No respondí. En cambio, me acerqué.
Podía detenerme. Dar un paso atrás. Dejar que el deseo muriera sin consumarse.
Pero no lo hice.
Tomé su rostro entre mis manos y la besé. No hubo vacilación, no hubo duda. Su boca me recibió con hambre, su lengua se enredó con la mía en un juego feroz. Sus uñas se clavaron en mi espalda, su cuerpo se pegó al mío, y en ese instante supe que ya no había vuelta atrás.
—Ven —susurró, tomándome de la mano y llevándome a la habitación de huéspedes.
Cerró la puerta y dejó caer la toalla.
Su cuerpo era exactamente como lo había imaginado en mis fantasías. Pero la realidad era mucho mejor.
La tumbé en la cama, besándola con una necesidad desesperada. Mis manos recorrieron su piel caliente, mis labios encontraron sus senos, atrapando sus pezones en una caricia húmeda. Su respiración se volvió entrecortada, sus dedos tiraron de mi cabello.
—Te he deseado tanto… —murmuró, con los ojos cerrados.
Mi boca bajó por su abdomen hasta perderse entre sus piernas. La saboreé sin prisa, con la devoción de quien ha esperado demasiado. Su espalda se arqueó, sus gemidos fueron creciendo hasta convertirse en súplicas.
—Por favor…
Cuando finalmente la penetré, su cuerpo me recibió con un temblor. Nos movimos juntos, un ritmo lento al principio, explorándonos, aprendiendo el lenguaje del otro. Luego, la necesidad nos devoró.

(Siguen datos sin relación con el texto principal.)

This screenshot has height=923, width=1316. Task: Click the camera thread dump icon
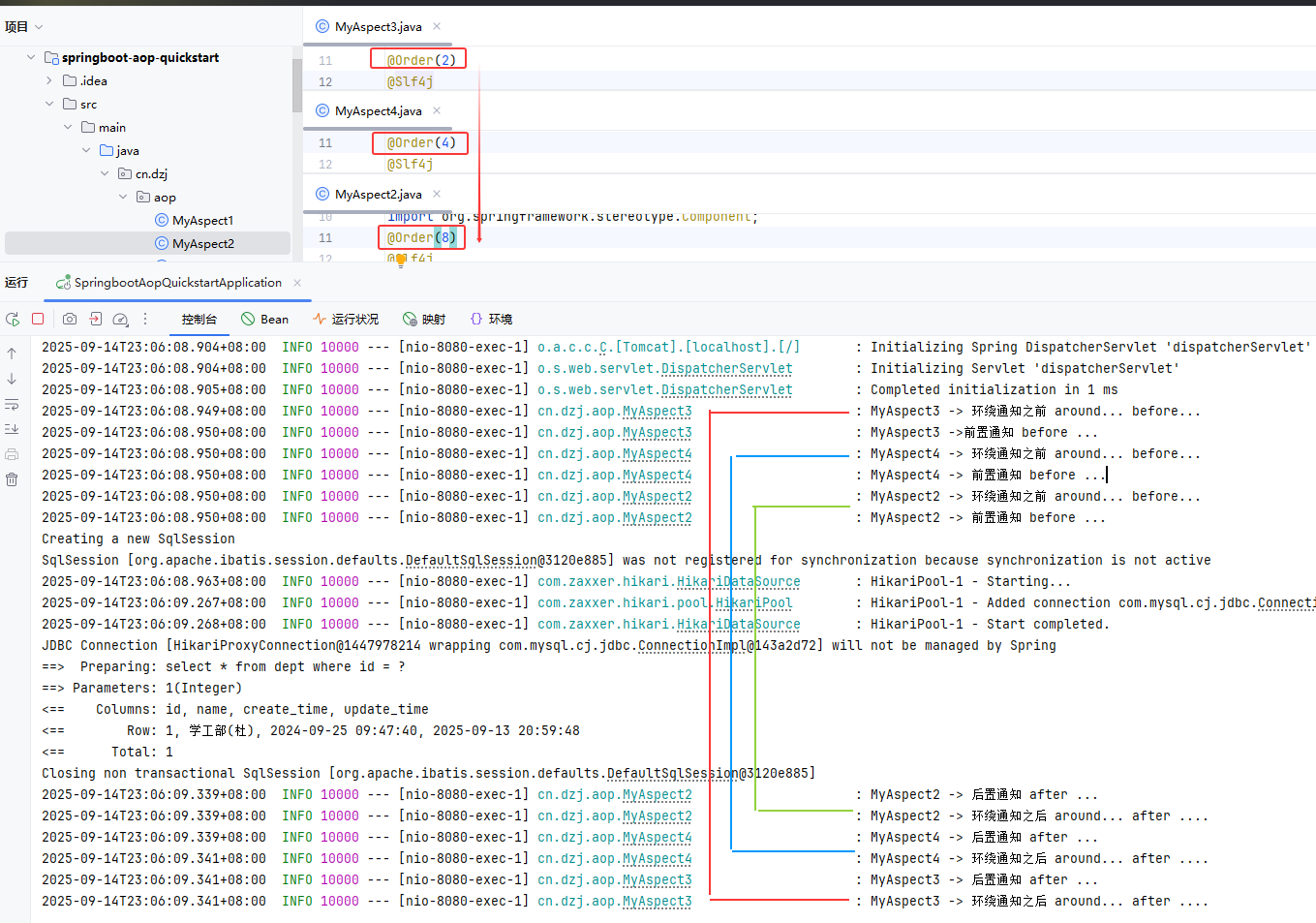point(70,319)
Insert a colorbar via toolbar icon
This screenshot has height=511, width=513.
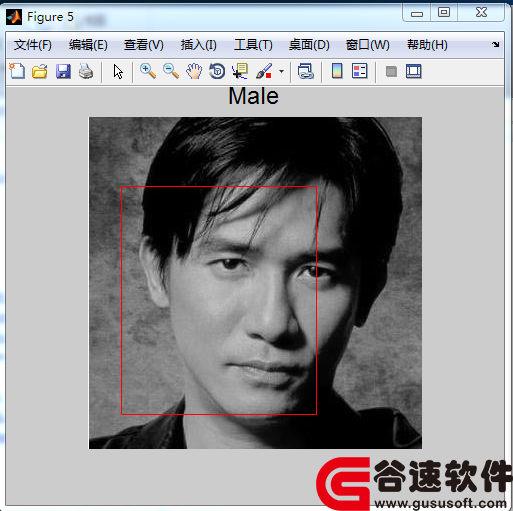pos(337,71)
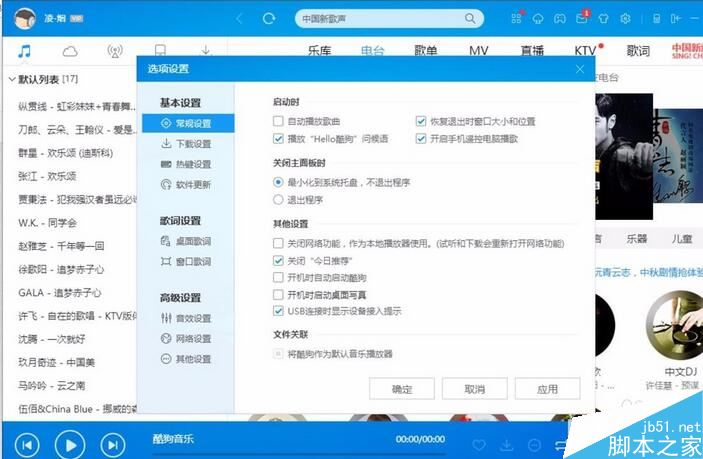Open 下载设置 in settings sidebar
This screenshot has height=459, width=703.
pos(188,143)
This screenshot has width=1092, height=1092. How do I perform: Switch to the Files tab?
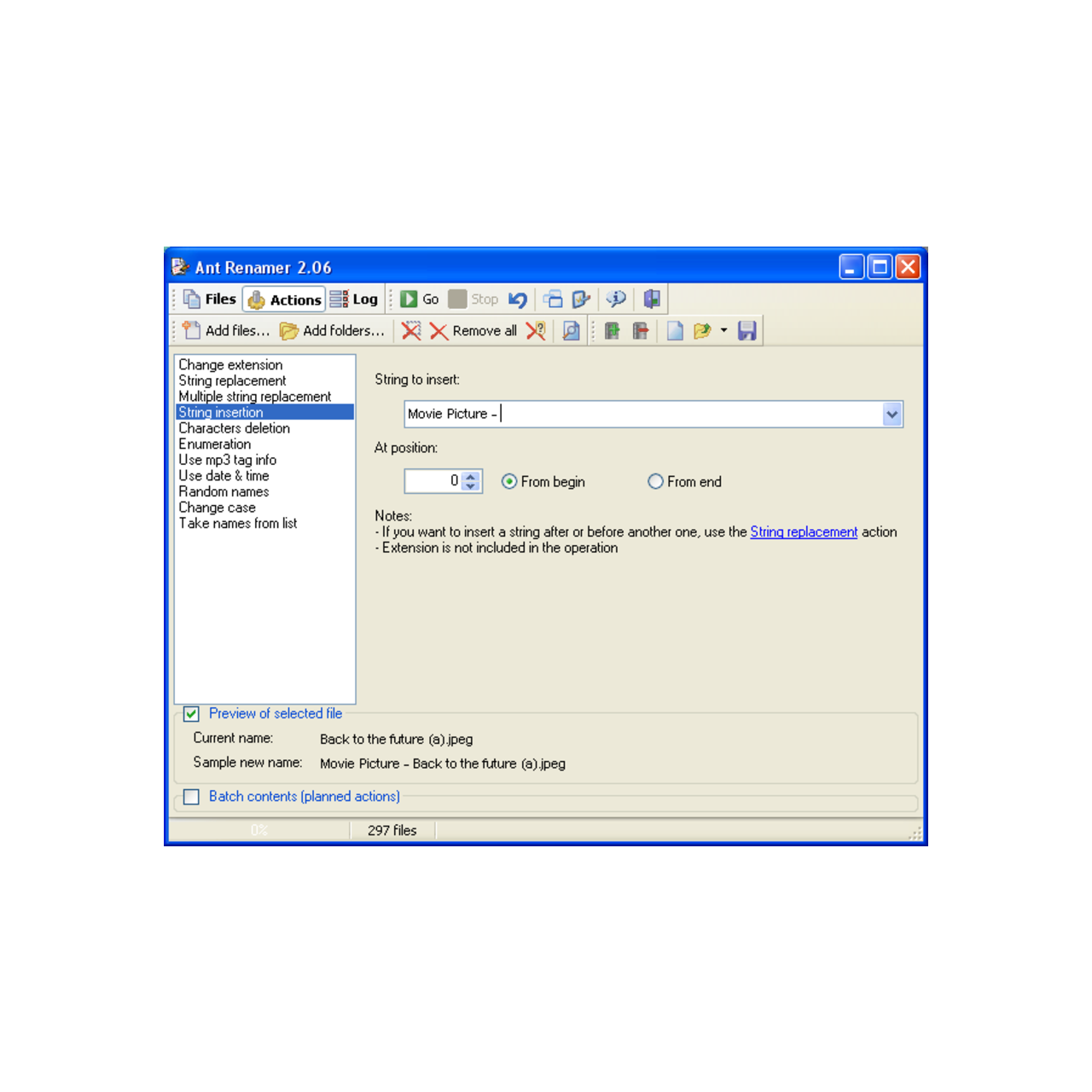click(x=210, y=299)
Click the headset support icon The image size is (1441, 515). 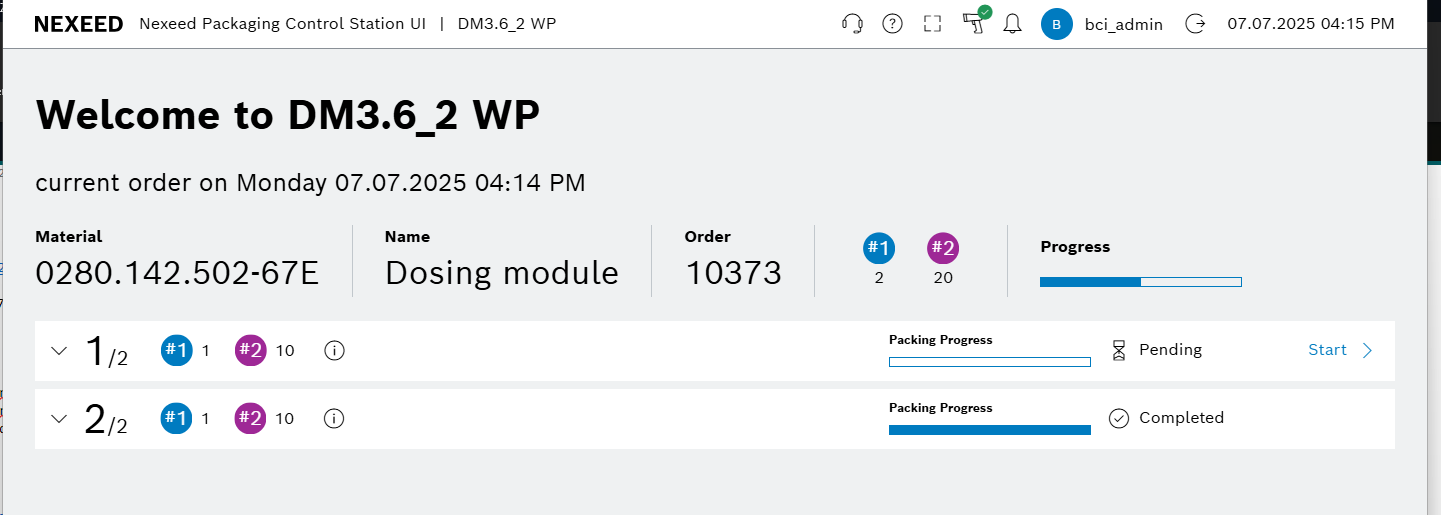coord(853,24)
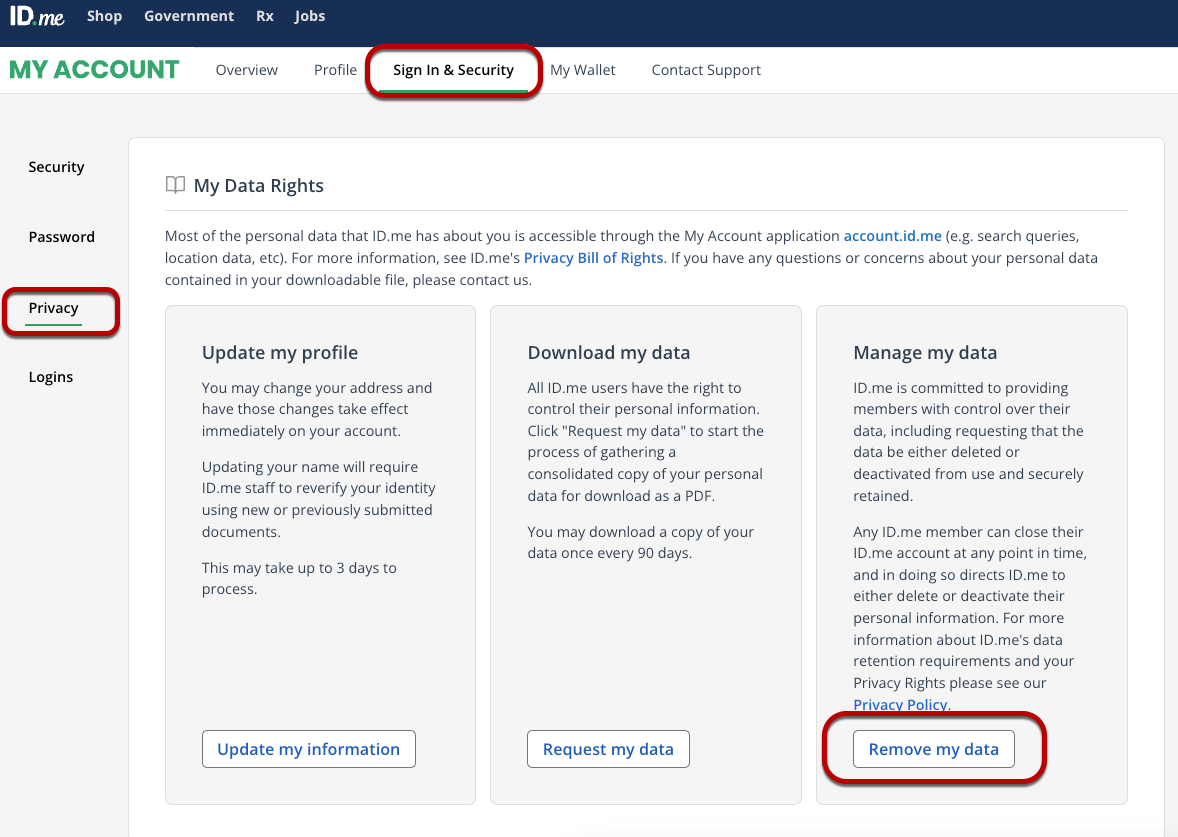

La giré, hundiéndome en ella desde atrás, sujetando sus caderas con fuerza. Su cuerpo se arqueaba contra el mío, su voz era un murmullo entrecortado de placer.
—Más… —suplicó.
Mis dedos encontraron su clítoris, frotándolo con precisión. Su cuerpo se tensó, su respiración se quebró, y se corrió con un grito ahogado.
La sensación de su interior apretándome me llevó al borde. Con un último empuje, me derramé dentro de ella, sintiendo cómo se estremecía en espasmos finales.
El silencio que siguió estaba cargado de respiraciones entrecortadas, de sudor, de culpa. Pero cuando Carolina se giró y sonrió, supe que esto no había sido un error. Había sido inevitable.
—Sabía que pasaría tarde o temprano —susurró, dibujando círculos en mi pecho con la yema de los dedos.
Y lo peor es que yo también lo sabía. Desde el primer día.